[The records Boundary: Start]

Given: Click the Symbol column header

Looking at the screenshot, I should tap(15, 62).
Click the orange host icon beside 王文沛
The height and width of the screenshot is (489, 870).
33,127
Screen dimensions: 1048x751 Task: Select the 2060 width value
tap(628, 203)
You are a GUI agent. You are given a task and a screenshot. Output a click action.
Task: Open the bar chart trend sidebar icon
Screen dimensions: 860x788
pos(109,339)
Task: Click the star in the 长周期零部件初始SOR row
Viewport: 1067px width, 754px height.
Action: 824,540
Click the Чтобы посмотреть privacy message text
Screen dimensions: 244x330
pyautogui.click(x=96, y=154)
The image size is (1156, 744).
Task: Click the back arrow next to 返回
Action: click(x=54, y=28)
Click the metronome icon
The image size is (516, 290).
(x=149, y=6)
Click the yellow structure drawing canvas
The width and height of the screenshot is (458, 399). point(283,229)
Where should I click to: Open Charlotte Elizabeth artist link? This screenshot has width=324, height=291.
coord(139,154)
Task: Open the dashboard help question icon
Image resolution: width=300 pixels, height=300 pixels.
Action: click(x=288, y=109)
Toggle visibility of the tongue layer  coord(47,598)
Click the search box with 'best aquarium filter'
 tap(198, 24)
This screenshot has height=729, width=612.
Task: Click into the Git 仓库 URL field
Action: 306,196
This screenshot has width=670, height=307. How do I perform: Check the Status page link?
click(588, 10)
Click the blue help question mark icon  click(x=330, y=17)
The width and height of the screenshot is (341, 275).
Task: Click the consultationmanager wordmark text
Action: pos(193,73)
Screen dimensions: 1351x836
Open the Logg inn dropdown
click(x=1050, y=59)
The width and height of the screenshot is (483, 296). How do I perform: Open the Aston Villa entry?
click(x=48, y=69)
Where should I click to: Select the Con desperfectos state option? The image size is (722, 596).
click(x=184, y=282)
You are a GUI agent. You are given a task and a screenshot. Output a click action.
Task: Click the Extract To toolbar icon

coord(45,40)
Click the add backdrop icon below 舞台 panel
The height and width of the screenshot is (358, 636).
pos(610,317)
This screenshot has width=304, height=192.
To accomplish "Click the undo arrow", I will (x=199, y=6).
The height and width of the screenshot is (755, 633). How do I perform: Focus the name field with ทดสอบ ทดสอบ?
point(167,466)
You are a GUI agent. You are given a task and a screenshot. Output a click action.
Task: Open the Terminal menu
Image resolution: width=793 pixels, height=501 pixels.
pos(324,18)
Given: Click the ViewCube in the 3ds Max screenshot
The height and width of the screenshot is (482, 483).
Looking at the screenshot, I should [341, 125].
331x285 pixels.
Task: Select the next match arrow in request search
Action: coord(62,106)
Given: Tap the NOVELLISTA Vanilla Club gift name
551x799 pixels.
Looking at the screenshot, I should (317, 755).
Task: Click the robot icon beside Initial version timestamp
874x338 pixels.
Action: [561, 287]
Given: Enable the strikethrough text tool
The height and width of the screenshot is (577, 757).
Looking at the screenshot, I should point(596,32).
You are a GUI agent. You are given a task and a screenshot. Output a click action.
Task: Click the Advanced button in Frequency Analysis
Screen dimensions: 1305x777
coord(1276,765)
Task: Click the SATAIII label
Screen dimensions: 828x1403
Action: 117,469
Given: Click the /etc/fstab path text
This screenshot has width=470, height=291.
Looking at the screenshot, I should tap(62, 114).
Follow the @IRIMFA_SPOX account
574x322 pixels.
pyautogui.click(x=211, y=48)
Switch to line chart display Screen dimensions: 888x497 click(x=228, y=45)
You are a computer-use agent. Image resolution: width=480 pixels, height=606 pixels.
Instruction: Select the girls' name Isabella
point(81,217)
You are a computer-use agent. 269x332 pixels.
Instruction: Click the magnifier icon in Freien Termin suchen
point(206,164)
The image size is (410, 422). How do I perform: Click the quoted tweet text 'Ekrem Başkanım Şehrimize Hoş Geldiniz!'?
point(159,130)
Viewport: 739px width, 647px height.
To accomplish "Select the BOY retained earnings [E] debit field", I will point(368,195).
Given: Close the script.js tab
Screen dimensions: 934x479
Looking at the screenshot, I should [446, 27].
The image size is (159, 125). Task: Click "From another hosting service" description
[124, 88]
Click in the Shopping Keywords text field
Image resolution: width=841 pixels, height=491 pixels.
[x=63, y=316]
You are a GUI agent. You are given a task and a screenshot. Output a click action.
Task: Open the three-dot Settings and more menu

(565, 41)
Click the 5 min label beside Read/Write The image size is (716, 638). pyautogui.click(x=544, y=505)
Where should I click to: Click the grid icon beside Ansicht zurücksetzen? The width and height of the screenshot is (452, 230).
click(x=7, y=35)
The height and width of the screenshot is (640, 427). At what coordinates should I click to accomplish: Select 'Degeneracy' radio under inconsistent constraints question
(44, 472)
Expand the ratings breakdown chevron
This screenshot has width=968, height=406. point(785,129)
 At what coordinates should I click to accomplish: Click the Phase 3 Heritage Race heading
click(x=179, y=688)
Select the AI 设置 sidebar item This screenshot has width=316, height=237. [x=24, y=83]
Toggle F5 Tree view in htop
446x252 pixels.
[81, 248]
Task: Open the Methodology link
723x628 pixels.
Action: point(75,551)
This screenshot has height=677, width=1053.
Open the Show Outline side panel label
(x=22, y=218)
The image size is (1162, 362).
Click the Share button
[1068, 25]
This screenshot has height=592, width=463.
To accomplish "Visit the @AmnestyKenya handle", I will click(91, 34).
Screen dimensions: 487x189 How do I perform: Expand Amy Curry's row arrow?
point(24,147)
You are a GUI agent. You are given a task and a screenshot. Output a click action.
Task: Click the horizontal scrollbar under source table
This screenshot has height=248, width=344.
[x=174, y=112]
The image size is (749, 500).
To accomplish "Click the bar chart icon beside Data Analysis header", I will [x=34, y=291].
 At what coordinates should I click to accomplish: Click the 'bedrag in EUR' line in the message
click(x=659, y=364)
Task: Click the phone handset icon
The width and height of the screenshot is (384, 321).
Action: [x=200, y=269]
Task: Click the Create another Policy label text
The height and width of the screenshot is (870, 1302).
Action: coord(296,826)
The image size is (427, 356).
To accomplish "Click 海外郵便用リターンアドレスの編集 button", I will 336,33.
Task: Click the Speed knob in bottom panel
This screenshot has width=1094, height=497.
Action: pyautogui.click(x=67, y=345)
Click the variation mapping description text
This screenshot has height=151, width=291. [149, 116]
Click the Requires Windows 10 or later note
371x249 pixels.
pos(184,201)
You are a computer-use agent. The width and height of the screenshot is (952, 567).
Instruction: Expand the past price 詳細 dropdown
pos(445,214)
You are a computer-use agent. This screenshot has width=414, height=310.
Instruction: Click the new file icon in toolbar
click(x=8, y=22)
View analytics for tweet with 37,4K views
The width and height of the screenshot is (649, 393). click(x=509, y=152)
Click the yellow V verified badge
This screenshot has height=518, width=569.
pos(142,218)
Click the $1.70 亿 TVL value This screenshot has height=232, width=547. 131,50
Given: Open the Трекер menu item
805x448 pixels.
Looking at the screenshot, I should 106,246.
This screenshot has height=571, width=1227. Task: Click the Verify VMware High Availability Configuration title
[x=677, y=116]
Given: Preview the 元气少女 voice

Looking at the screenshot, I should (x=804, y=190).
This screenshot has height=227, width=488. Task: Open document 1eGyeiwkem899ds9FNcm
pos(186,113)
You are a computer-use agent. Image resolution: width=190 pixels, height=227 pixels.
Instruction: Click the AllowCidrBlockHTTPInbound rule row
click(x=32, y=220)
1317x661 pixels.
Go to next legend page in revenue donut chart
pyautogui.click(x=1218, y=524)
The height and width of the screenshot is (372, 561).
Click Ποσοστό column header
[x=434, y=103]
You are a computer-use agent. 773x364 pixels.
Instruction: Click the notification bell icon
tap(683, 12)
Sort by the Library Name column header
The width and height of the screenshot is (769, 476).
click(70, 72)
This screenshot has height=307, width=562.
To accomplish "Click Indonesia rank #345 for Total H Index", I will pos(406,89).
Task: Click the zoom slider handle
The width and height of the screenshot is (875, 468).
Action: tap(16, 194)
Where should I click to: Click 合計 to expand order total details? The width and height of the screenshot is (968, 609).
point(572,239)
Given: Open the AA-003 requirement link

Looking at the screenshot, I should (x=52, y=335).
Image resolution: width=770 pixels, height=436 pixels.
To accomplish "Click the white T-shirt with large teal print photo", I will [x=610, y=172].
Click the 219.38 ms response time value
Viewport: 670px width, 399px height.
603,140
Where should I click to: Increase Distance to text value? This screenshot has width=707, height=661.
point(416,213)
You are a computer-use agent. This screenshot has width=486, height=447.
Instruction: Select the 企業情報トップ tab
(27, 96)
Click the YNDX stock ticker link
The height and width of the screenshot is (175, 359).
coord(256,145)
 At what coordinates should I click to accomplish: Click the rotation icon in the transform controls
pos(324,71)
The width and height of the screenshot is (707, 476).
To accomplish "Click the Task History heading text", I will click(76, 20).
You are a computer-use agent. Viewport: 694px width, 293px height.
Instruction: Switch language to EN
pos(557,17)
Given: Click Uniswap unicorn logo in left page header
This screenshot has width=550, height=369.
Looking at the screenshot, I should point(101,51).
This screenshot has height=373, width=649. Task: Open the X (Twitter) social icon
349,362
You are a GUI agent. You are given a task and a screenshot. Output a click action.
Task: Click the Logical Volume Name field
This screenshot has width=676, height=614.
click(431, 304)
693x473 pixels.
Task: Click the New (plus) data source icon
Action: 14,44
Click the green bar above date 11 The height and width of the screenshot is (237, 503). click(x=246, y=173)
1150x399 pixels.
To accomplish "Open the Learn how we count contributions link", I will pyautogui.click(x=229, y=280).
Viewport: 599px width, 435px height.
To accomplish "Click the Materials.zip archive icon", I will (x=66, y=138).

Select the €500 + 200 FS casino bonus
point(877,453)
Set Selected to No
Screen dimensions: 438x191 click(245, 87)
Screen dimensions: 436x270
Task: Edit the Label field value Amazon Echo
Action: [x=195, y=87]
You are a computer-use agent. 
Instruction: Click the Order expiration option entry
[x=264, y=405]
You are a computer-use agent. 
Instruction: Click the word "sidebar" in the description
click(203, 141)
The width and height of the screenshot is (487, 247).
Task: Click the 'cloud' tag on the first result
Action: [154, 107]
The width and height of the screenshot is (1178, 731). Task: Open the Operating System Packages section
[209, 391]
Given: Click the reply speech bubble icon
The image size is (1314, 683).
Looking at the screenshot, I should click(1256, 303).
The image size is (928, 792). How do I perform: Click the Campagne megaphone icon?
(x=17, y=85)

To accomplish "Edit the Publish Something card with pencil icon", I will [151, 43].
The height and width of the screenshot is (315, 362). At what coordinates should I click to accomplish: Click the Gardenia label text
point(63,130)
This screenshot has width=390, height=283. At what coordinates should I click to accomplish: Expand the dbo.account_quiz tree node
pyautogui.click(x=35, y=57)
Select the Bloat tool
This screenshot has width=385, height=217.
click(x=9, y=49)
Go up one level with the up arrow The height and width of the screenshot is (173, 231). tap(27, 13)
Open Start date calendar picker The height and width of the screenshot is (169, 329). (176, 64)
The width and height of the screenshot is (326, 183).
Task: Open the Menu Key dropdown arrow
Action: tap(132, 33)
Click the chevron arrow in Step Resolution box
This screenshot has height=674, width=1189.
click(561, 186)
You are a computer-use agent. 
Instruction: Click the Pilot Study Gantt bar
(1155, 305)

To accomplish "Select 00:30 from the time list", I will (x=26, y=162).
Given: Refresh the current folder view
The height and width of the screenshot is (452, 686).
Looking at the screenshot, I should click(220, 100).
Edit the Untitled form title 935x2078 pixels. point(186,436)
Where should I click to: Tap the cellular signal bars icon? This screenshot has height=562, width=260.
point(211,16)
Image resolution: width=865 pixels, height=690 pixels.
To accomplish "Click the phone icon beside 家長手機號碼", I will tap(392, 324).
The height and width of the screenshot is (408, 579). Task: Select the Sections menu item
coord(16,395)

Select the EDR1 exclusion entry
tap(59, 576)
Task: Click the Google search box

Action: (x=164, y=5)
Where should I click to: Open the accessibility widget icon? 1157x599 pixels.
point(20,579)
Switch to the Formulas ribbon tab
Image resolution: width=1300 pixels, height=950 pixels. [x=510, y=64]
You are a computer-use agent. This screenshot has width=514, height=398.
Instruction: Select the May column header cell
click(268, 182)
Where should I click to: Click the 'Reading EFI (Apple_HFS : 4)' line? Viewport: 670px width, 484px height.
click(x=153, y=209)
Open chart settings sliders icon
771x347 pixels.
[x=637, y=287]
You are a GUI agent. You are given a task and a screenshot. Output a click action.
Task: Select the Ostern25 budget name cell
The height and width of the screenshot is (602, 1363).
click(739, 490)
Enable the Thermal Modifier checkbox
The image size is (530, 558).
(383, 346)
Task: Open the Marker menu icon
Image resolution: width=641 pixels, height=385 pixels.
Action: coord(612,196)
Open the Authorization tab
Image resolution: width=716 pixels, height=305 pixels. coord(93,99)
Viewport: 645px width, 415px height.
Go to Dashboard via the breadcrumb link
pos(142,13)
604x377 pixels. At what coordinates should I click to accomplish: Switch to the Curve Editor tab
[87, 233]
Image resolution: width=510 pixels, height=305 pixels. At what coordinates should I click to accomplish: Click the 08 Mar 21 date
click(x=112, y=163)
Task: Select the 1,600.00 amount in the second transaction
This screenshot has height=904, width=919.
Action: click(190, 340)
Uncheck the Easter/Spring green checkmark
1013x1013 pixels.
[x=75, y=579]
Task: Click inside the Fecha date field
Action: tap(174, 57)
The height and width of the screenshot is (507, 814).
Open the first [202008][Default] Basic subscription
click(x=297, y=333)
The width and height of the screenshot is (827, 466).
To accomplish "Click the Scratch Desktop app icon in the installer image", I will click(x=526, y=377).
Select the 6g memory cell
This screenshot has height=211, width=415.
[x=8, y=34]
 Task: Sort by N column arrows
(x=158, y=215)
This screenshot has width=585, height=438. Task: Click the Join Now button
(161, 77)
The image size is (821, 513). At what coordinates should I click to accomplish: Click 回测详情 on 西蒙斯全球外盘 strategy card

[The records Boundary: End]

What you will do | From the entries above, print the lines beginning at the one with "Where should I click to: Open Charlotte" and stopping after the one with "This screenshot has width=304, height=192.", exactly as written and with nothing else.

Solution below |
Where should I click to: Open Charlotte Elizabeth artist link? This screenshot has width=324, height=291.
coord(139,154)
Task: Open the dashboard help question icon
Image resolution: width=300 pixels, height=300 pixels.
Action: click(x=288, y=109)
Toggle visibility of the tongue layer  coord(47,598)
Click the search box with 'best aquarium filter'
 tap(198, 24)
This screenshot has height=729, width=612.
Task: Click into the Git 仓库 URL field
Action: 306,196
This screenshot has width=670, height=307. How do I perform: Check the Status page link?
click(588, 10)
Click the blue help question mark icon  click(x=330, y=17)
The width and height of the screenshot is (341, 275).
Task: Click the consultationmanager wordmark text
Action: pos(193,73)
Screen dimensions: 1351x836
Open the Logg inn dropdown
click(x=1050, y=59)
The width and height of the screenshot is (483, 296). How do I perform: Open the Aston Villa entry?
click(x=48, y=69)
Where should I click to: Select the Con desperfectos state option? The image size is (722, 596).
click(x=184, y=282)
You are a GUI agent. You are given a task and a screenshot. Output a click action.
Task: Click the Extract To toolbar icon

coord(45,40)
Click the add backdrop icon below 舞台 panel
The height and width of the screenshot is (358, 636).
pos(610,317)
This screenshot has width=304, height=192.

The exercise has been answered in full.